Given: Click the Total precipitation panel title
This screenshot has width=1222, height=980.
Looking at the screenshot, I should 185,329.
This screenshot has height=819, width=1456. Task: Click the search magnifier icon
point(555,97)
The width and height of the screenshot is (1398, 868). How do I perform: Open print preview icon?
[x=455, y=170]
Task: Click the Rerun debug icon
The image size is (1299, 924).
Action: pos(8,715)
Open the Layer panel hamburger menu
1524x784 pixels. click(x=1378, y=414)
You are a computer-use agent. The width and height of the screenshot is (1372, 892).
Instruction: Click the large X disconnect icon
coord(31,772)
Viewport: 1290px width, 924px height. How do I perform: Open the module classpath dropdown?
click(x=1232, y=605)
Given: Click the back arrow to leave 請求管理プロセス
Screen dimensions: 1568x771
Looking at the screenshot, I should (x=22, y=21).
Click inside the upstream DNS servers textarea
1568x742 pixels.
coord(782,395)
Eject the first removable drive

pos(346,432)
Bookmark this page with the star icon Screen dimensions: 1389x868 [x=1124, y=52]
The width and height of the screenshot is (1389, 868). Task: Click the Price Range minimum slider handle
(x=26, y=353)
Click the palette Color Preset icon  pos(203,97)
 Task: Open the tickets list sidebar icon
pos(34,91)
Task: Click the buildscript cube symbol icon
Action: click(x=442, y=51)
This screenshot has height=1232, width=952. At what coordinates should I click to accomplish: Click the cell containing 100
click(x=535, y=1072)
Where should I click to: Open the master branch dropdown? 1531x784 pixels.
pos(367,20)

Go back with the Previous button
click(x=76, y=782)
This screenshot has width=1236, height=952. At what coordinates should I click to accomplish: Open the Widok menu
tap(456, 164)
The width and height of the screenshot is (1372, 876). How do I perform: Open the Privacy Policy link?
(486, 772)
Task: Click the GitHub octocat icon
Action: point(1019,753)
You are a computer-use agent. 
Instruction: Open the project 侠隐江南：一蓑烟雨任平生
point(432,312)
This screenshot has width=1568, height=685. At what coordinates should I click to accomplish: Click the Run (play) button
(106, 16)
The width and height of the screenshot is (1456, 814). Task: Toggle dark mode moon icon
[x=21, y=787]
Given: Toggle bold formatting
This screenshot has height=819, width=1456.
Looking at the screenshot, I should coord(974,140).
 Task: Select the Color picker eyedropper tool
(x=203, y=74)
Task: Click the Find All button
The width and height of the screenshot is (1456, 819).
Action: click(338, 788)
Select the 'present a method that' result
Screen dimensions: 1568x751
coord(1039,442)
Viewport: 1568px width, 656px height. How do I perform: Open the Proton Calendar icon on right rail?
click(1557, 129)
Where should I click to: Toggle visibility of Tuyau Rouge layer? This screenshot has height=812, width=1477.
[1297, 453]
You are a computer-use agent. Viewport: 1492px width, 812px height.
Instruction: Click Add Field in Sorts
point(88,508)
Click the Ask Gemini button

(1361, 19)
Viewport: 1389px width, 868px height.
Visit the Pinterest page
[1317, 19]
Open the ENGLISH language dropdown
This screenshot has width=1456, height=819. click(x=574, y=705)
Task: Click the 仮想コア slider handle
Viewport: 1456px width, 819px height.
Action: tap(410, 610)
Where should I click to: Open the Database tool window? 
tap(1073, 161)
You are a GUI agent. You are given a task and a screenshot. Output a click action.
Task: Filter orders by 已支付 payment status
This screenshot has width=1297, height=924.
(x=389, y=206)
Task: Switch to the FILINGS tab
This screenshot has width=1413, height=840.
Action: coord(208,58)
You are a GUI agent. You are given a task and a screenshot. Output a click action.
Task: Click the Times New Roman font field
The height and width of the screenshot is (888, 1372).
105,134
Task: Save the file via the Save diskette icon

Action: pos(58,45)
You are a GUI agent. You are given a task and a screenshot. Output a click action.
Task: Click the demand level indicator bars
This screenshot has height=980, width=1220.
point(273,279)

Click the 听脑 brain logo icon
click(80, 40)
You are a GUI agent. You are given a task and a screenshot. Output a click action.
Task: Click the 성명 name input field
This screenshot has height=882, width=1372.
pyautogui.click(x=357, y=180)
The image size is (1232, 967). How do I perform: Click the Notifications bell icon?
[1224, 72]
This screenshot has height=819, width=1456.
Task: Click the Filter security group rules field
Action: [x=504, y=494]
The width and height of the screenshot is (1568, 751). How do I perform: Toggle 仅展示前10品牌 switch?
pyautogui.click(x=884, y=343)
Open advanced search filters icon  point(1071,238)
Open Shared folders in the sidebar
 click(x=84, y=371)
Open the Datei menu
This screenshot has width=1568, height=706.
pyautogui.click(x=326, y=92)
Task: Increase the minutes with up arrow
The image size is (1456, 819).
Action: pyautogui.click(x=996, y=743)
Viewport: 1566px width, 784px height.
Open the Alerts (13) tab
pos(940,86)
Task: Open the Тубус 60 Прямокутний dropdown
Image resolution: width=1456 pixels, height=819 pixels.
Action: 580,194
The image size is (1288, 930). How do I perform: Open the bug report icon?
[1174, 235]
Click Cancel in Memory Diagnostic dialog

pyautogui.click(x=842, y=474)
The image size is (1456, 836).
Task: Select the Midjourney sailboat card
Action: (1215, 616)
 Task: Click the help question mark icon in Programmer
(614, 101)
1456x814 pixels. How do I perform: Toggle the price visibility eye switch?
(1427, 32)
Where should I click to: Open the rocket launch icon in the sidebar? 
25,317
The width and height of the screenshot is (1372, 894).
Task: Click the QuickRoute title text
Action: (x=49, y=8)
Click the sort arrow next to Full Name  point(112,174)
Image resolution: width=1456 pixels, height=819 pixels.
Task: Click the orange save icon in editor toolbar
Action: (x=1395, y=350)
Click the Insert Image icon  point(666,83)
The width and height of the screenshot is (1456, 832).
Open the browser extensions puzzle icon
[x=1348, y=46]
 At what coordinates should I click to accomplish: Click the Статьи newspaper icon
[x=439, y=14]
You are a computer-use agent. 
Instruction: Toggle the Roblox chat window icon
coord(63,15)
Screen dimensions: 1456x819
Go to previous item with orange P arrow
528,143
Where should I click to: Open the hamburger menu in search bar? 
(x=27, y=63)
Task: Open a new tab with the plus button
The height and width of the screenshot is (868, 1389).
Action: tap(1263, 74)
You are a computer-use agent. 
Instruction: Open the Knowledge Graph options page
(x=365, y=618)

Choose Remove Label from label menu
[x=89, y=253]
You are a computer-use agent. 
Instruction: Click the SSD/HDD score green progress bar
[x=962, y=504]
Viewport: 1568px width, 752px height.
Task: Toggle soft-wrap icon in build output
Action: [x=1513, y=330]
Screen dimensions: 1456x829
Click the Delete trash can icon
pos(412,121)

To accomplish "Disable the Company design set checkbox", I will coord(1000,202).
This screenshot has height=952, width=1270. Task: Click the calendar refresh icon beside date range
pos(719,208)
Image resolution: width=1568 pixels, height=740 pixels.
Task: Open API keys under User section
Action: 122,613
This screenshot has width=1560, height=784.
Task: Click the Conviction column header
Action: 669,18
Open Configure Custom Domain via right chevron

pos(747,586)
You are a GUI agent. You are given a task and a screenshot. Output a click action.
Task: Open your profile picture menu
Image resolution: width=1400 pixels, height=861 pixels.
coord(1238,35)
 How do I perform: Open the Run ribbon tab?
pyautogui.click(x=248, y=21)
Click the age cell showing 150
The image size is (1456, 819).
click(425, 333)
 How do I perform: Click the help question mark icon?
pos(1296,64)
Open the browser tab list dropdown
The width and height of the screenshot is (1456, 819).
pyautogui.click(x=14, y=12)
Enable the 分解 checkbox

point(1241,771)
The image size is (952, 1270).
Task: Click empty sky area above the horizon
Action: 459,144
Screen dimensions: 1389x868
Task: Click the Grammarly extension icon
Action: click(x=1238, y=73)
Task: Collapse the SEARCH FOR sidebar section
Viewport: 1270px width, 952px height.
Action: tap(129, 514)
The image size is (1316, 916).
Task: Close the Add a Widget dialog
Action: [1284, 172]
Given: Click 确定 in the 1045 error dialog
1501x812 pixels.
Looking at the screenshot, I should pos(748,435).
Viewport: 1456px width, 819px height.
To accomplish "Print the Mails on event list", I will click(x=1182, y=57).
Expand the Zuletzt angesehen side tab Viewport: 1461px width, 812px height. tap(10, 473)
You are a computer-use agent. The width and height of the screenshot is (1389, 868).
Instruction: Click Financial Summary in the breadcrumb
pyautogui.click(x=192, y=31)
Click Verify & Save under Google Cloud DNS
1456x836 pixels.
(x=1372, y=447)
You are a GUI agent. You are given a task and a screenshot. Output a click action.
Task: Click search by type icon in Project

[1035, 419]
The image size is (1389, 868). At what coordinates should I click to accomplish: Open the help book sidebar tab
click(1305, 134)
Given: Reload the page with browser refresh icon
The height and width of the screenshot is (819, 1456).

------------------------------------------------

- Your task
From the first line of the listing above through the line that contains "Given: Click the back arrow to leave 請求管理プロセス", set down each line without alteration, and nothing else.

- Written response
Given: Click the Total precipitation panel title
This screenshot has width=1222, height=980.
Looking at the screenshot, I should 185,329.
This screenshot has height=819, width=1456. Task: Click the search magnifier icon
point(555,97)
The width and height of the screenshot is (1398, 868). How do I perform: Open print preview icon?
[x=455, y=170]
Task: Click the Rerun debug icon
The image size is (1299, 924).
Action: pos(8,715)
Open the Layer panel hamburger menu
1524x784 pixels. click(x=1378, y=414)
You are a computer-use agent. The width and height of the screenshot is (1372, 892).
Instruction: Click the large X disconnect icon
coord(31,772)
Viewport: 1290px width, 924px height. How do I perform: Open the module classpath dropdown?
click(x=1232, y=605)
Given: Click the back arrow to leave 請求管理プロセス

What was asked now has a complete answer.